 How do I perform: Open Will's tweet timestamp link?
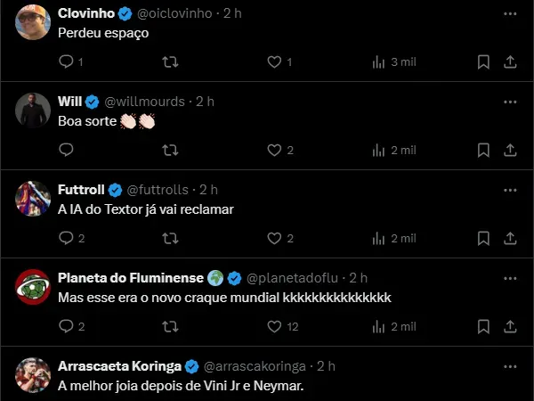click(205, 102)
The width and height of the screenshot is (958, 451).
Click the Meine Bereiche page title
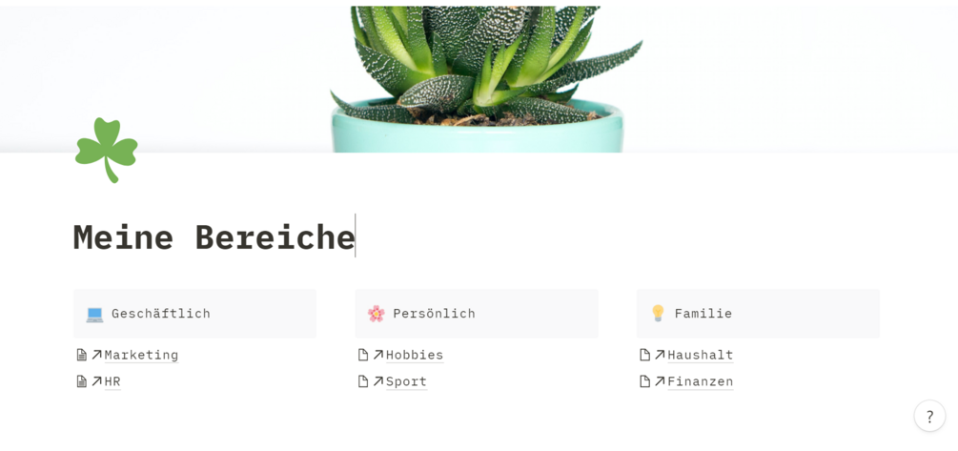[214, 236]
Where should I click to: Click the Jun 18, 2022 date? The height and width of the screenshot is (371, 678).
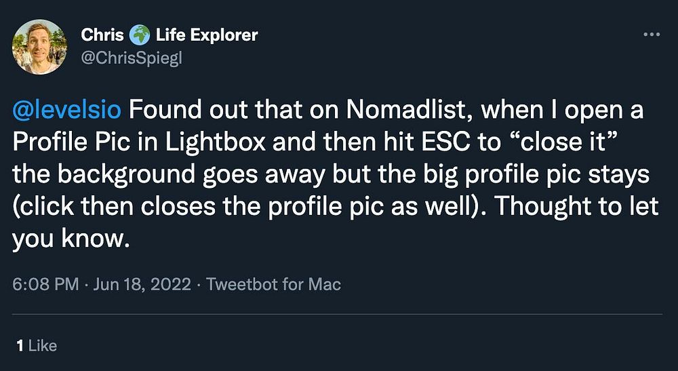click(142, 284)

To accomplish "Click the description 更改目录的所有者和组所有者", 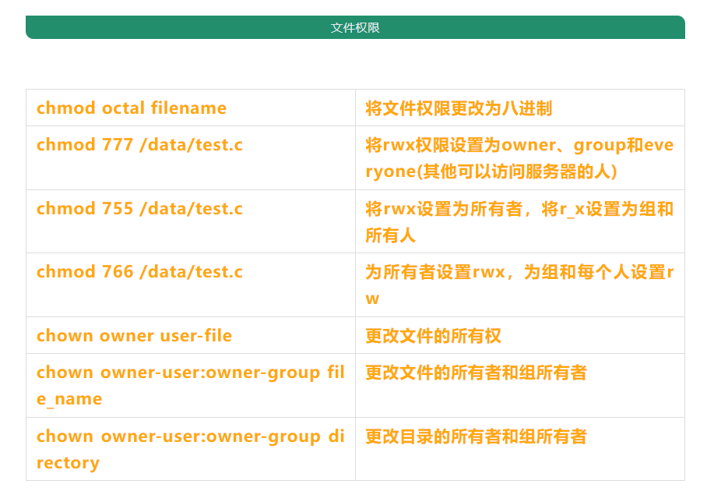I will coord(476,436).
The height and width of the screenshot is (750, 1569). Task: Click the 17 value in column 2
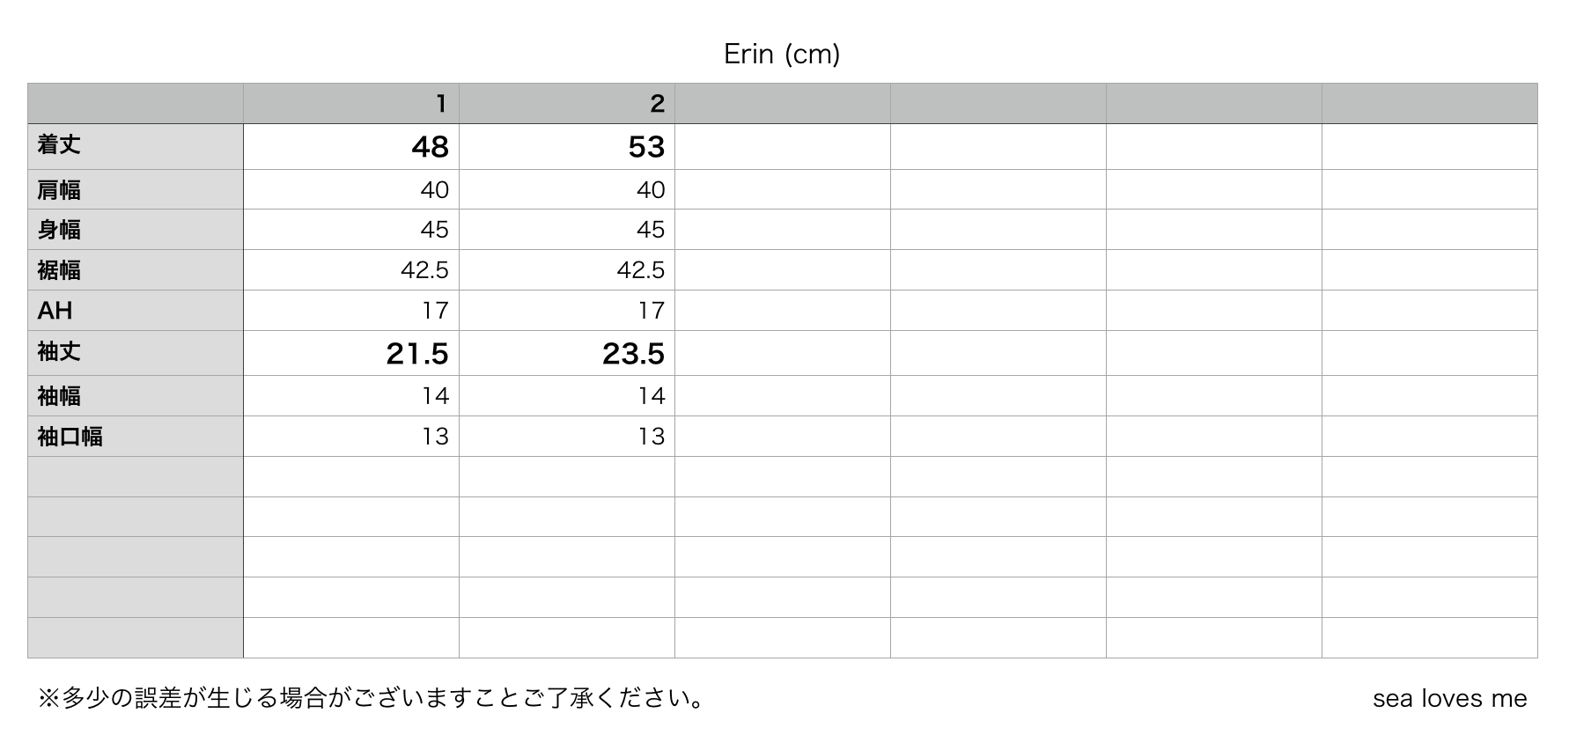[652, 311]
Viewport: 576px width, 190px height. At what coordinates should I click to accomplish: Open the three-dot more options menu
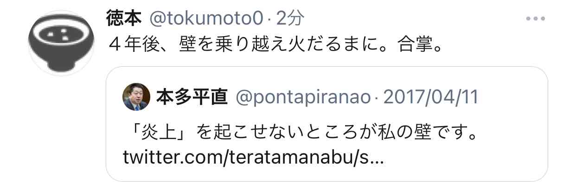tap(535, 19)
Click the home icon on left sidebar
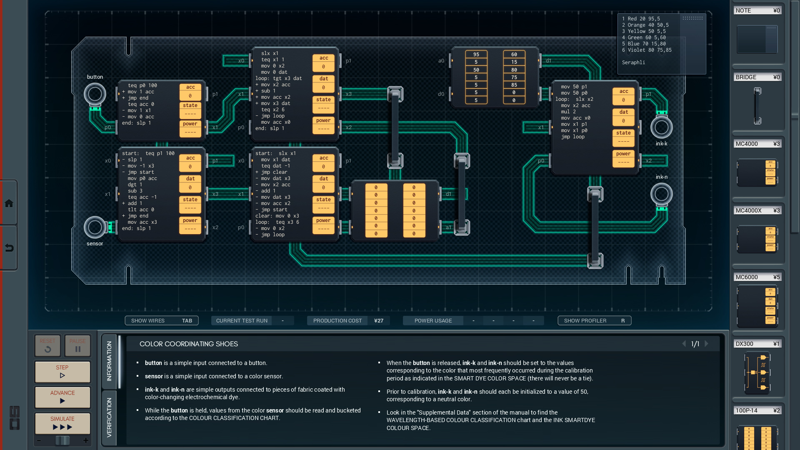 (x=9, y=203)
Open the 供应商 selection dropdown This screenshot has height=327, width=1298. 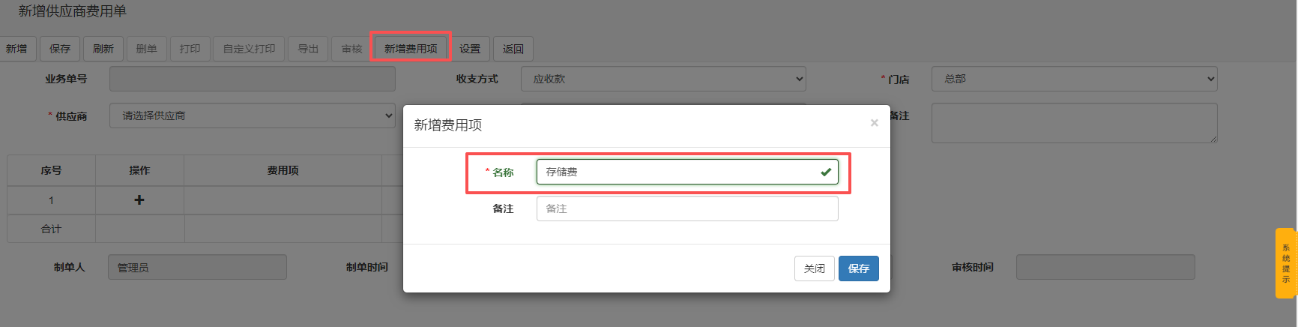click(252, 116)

•••

Pull out every line of the data above that contains the word "should".

Where should I click to: Click the Jun 18, 2022 date? The height and width of the screenshot is (371, 678).
Viewport: 576px width, 190px height. At what coordinates should I click to accomplish: Open the three-dot more options menu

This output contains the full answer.